The book is written in three parts, every word published first in the pages of the New Yorker before coming together for the book’s publication late in 1977. The book describes an Alaska both wild and settled, sometimes contentiously so.

“It is about what McPhee came to believe was the real Alaska and part of the reason for the book’s’ continued popularity is that many Alaskans also feel that that’s the real Alaska,” Eric Heyne said. Heyne an English professor at the University of Alaska Fairbanks who has been teaching “Coming into the Country” since the late 1980s.

The real Alaska described in the book is a place sparsely populated by trappers, prospectors and squatters, living very much off the land and off the grid in the area around the Yukon River.

Heyne specializes in Alaskan literature, and so it makes sense to him that the profile of these characters is inherently relateable to so many Alaskans, then and now.

“A lot of people still have an image in their heads of that Alaska being what they identify  with,” Heyne said, “Mining. Trapping. Dog mushing. Canoeing. Homesteading.”

John McPhee camping on a gravel bar below the Charley River. (Photo: Brad Snow & Lilly Allen Collection, Alaska and Polar Regions Collections, University of Alaska Fairbanks)

For Alaskans, “Coming into the Country” is familiar, but Alan Weltzein at the University of Western Montana said there’s also an exoticism to the book that appeals to readers outside the state .

“A lot of people still in the 1970s didn’t know anything about Alaska,” Weltzein said. “Part of what McPhee’s trying to capture is its lure and there’s nothing more American than that. The lure is always to go west and find bigger space. I think ‘Coming into the Country’ an invitation for some Americans — maybe just an imaginative invitation more than actual for most — probably to the relief of a lot of Alaskans.”

Eric Heyne agreed that the book is alluring to outsiders as well as requisite reading for anyone already living in the state.

“I absolutely recommend it as the first book to read if you’re coming to Alaska,” Heyne said. “It remains the best blend of comprehensive, accurate, and well written. McPhee’s a fabulous writer.  There’s no question about that. But also it’s remained remarkably accurate to today’s Alaska.”

The question of accuracy and relevancy comes up again and again when talking to people about “Coming into the Country”. For one, it was written 40 years ago. Hasn’t Alaska changed since then? Also, the guy who wrote it is from Princeton, New Jersey.
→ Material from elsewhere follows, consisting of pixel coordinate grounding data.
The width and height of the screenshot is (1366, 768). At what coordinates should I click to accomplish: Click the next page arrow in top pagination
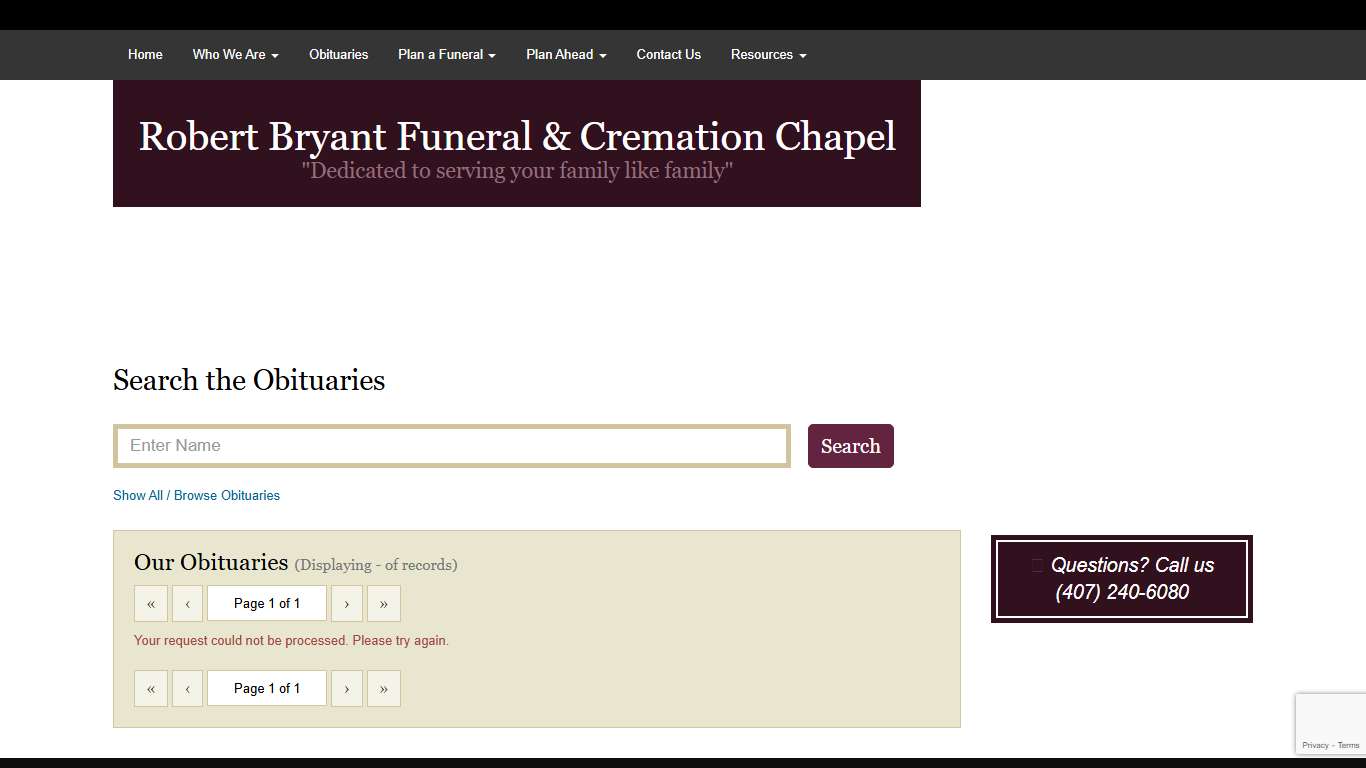pyautogui.click(x=346, y=603)
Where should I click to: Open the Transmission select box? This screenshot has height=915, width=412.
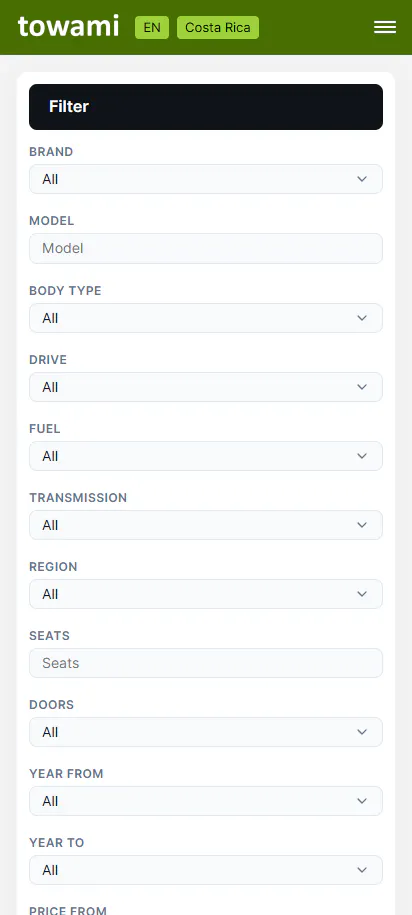206,525
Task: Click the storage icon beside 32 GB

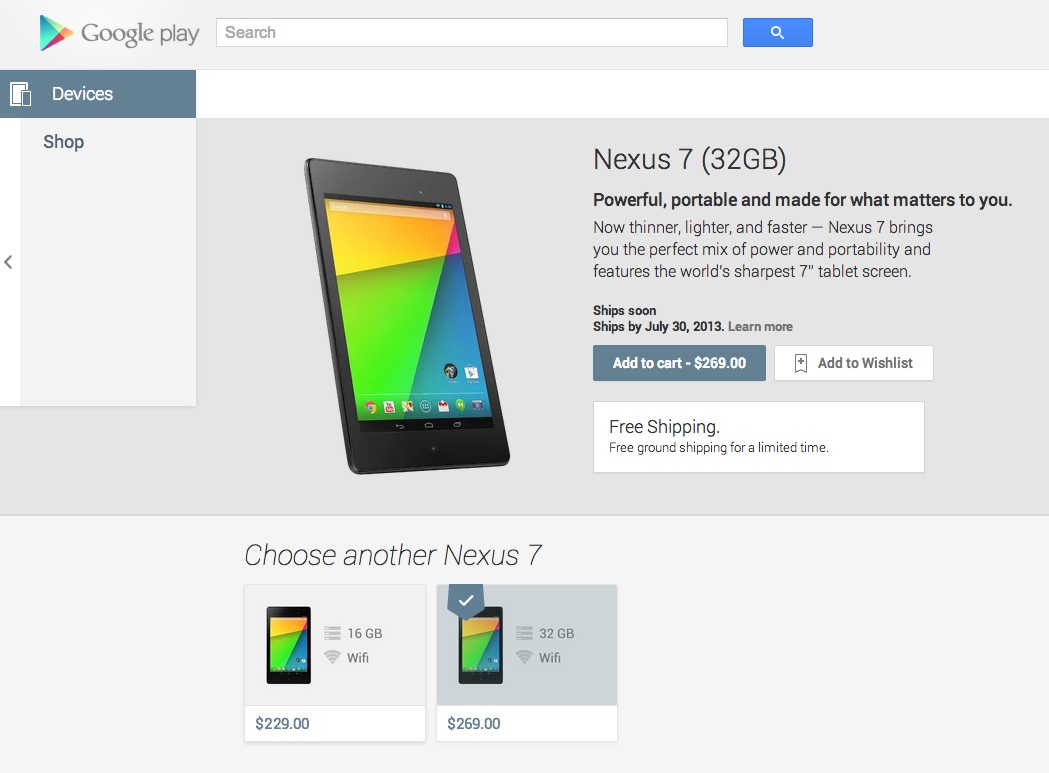Action: click(524, 633)
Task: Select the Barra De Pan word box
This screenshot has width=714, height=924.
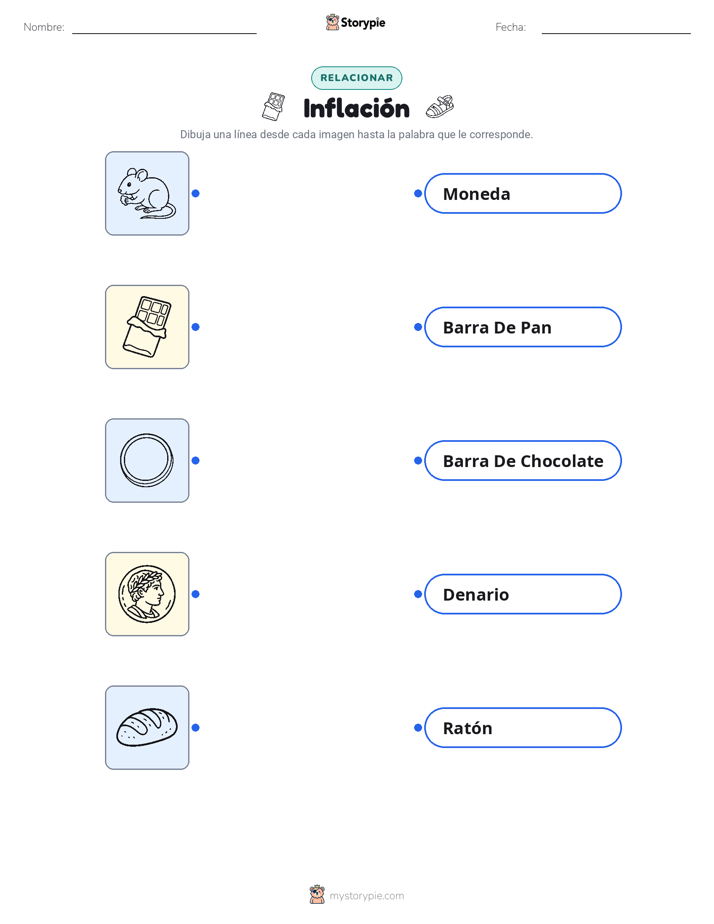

How could Alaskans possible identify with that?

“I distinctly remember feeling like I was having a love affair when I was reading ‘Coming into the Country’ in the late 1970s,” Alan Weltzein said. Weltzein hadn’t even made it as far west as Montana when he read the book for the first time. “I had this kind of trust in his representation, so I could ride along with him when he defined what the country means if you live in Alaska.”

It’s an old American tradition: the self-sufficient, independent individual. It’s a myth we’re all familiar with, but for as much as it reads like one, “Coming into the Country” isn’t a novel. The characters are real — many of them still living in Alaska, some of them still in cabins they built with their own hands.

Cable television is littered with reality shows about modern-day Alaskans living in the bush, but Eric Heyne would rather go with McPhee’s portrayal from 40 years ago.

“What you get in the reality shows these days are sort of cartoonish portraits of the kind of people who live off the road system, who have small mines, who run traplines,” Heyne said. “What we get in McPhee’s book are deeper portraits of the actual people.”

At the end of the book, on his last trip to Alaska, John McPhee talks to one of the young prospectors on the Yukon, confirming his understanding of what Alaska represents and what this lifestyle means.

“In the society as a whole,” he writes “there is an elemental need for a frontier outlet, for a pioneer place to go. People are mentioning outer space as, in this respect, all we have left. All we have left is Alaska.”

In some ways, all we have left is this book as a snapshot from 1977 of a vastly unknown but very real place.